Aim of the exercise:
Rewrite the records below with every instance of "screenshot" replaced by "screen capture" and all other text left as it is. Leave the pictures out of your version.

(Dataset excerpt)
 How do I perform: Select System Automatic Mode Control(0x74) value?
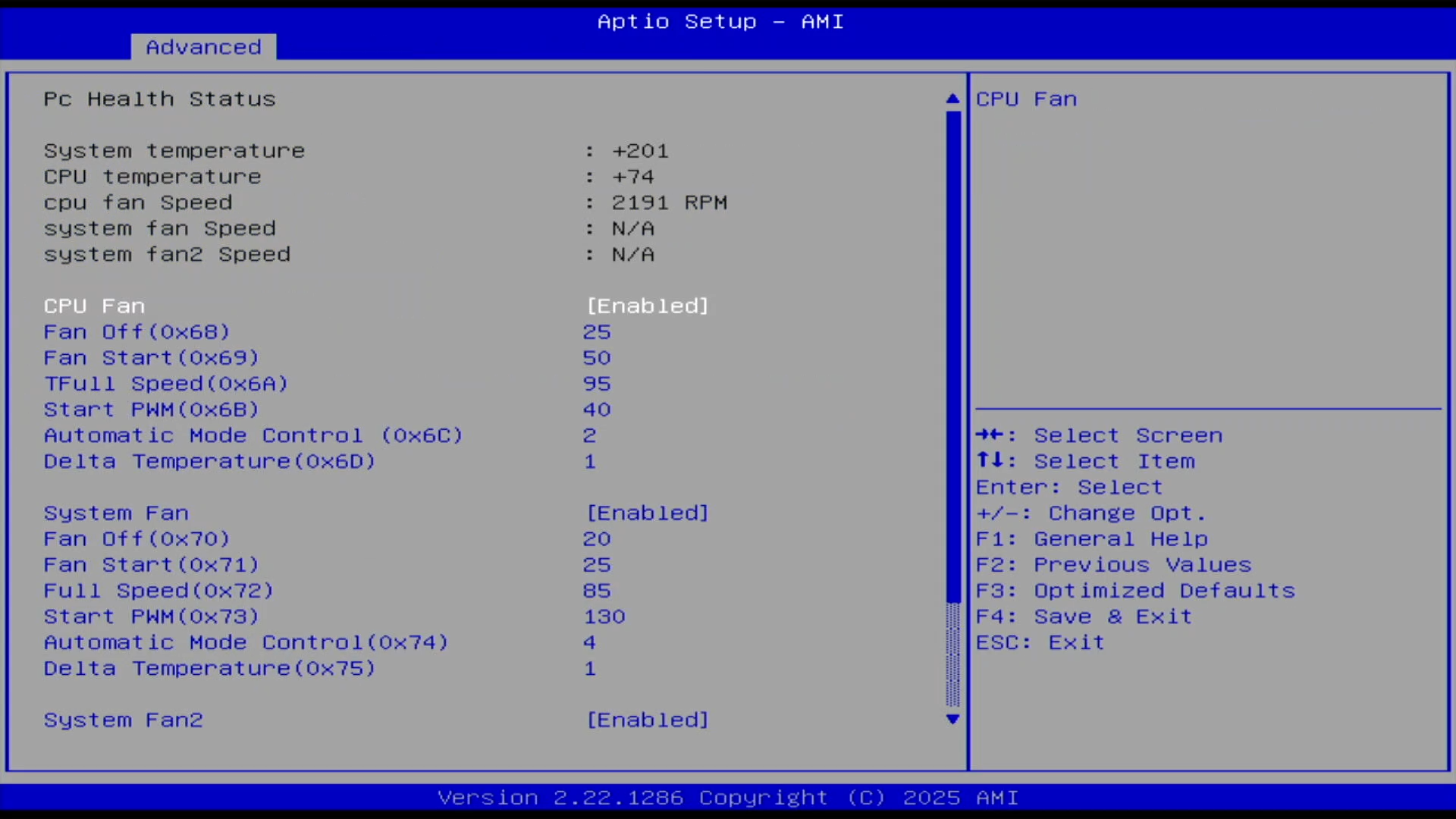pos(589,642)
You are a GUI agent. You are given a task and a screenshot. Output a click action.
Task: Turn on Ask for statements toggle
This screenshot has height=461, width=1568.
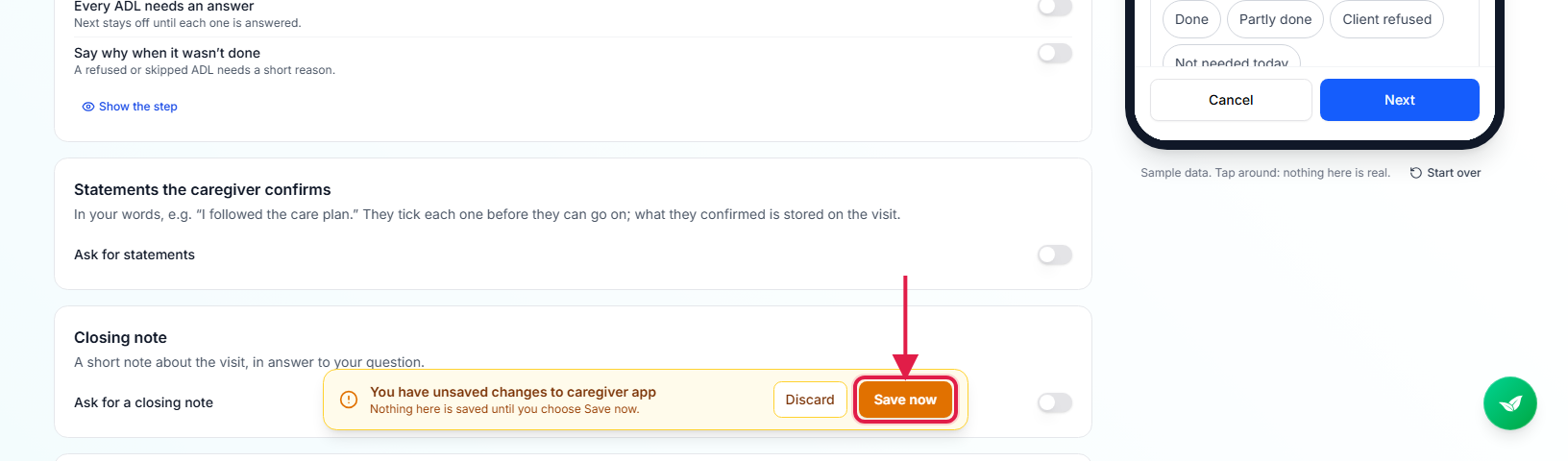(x=1055, y=255)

Complete response:
 How do I perform: Select System Automatic Mode Control(0x74) value?
pos(589,642)
You are a GUI agent. You are given a task and a screen capture. Output a click action.
Task: Turn on Ask for statements toggle
This screen capture has height=461, width=1568.
(x=1055, y=255)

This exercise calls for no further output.